D’autres chantiers emblématiques sont sur le point d’être lancés. La copropriété Neptune (R + 17), dans le quartier du Val Fourré à Mantes-la-Jolie (Yvelines), érigée en 1971 et confrontée au vieillissement de sa structure, bénéficie depuis 2015 d’un plan de sauvegarde pour limiter les difficultés dont la lutte contre les marchands de sommeil. « Cette dynamique de soutien franchit une étape décisive avec le démarrage d’un programme de travaux ambitieux inscrit dans un contrat de performance énergétique (CPE) en février 2021 », indiquent la ville de Mantes-la-Jolie et l’établissement public foncier d’Ile-de-France (EPFIF).
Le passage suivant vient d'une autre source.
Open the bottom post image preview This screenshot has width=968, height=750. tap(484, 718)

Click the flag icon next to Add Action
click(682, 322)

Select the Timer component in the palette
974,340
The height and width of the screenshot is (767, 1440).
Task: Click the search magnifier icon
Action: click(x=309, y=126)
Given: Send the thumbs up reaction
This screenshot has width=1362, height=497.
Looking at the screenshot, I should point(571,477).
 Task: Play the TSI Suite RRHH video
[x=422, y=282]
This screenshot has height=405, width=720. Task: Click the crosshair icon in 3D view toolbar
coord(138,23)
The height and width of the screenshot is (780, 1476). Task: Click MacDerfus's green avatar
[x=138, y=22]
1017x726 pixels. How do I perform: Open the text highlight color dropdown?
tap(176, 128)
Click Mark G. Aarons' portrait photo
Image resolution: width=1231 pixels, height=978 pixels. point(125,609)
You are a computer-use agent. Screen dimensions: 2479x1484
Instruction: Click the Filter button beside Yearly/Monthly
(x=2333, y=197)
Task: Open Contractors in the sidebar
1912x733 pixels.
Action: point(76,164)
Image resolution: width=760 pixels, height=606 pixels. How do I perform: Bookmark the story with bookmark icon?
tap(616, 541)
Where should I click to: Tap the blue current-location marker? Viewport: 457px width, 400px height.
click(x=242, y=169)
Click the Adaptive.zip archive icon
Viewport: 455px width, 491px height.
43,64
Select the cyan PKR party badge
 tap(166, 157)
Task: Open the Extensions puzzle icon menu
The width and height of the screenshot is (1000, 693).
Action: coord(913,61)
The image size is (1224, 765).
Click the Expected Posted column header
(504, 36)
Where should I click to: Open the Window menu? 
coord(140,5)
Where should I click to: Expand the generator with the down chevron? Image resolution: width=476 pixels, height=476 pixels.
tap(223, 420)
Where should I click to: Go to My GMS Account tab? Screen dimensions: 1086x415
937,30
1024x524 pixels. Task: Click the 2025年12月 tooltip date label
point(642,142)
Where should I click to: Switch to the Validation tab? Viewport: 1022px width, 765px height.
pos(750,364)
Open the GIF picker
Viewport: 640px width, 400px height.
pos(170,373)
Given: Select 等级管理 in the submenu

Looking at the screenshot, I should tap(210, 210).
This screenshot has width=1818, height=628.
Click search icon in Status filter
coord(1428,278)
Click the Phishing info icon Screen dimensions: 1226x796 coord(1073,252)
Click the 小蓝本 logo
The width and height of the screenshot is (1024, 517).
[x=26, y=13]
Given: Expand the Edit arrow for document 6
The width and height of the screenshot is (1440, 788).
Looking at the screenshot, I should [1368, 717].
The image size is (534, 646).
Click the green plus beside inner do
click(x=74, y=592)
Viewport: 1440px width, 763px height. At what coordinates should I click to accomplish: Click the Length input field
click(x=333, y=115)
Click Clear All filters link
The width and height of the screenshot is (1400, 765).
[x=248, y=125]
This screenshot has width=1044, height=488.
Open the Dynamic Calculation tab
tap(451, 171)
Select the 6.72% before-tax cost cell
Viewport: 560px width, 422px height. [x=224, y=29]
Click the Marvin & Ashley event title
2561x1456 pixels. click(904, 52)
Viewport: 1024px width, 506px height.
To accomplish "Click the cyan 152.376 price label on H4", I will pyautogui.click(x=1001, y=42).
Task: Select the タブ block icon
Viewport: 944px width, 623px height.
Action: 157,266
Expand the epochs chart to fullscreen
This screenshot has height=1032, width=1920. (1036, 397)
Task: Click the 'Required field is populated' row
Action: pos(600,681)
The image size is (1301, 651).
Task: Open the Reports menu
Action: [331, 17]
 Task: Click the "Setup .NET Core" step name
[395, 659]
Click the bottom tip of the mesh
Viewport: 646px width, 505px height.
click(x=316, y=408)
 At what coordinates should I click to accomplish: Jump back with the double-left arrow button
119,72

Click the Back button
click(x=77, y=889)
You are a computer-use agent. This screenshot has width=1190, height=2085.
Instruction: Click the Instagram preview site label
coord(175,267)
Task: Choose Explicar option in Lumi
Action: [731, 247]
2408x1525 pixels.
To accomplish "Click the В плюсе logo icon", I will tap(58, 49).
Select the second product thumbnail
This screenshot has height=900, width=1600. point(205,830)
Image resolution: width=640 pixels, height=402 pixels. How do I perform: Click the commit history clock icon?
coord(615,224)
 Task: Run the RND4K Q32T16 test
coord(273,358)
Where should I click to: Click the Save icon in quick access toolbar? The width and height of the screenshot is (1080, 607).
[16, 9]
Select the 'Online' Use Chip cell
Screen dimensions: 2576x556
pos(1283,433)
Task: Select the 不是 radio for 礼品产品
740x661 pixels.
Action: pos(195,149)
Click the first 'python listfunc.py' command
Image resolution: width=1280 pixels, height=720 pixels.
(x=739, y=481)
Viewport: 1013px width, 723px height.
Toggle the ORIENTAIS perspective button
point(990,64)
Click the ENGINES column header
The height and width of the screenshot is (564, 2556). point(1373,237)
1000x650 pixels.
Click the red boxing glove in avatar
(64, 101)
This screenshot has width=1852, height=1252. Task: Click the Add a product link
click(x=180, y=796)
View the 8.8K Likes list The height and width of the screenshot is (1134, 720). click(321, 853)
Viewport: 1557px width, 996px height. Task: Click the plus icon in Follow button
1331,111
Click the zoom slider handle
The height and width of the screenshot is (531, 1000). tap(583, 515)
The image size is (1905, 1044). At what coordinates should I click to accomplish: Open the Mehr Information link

Les travaux de rénovation de la tour Neptune comprenant 72 logements sont prévus sur quinze mois (trois mois de préparation, douze mois de chantier). Ils débuteront en avril 2021 pour une livraison en avril 2022. Le montant total des travaux est estimé à 3,3 M. d’euros TTC, subventionné à 98 % par les partenaires publics (28 % par la région Ile-de-France, 61 % par l’Anah, 5 % par la CU Grand Paris Seine et Oise et 4 % par la prime « Habiter mieux »). La part des travaux incombant aux copropriétaires est de l’ordre de 2 % avec un reste à charge prévisionnel de 50 000 euros (moins de 700 euros par logement). « Ces travaux s’inscrivent dans le cadre de l’opération de requalification des copropriétés dégradées d’intérêt national (Orcod-IN) de Mantes-la-Jolie, créée en 2020 et dont la coordination a été confiée à l’EPFIF, la 3e pilotée par l’établissement », assure Gilles Bouvelot, directeur général de l’EPF.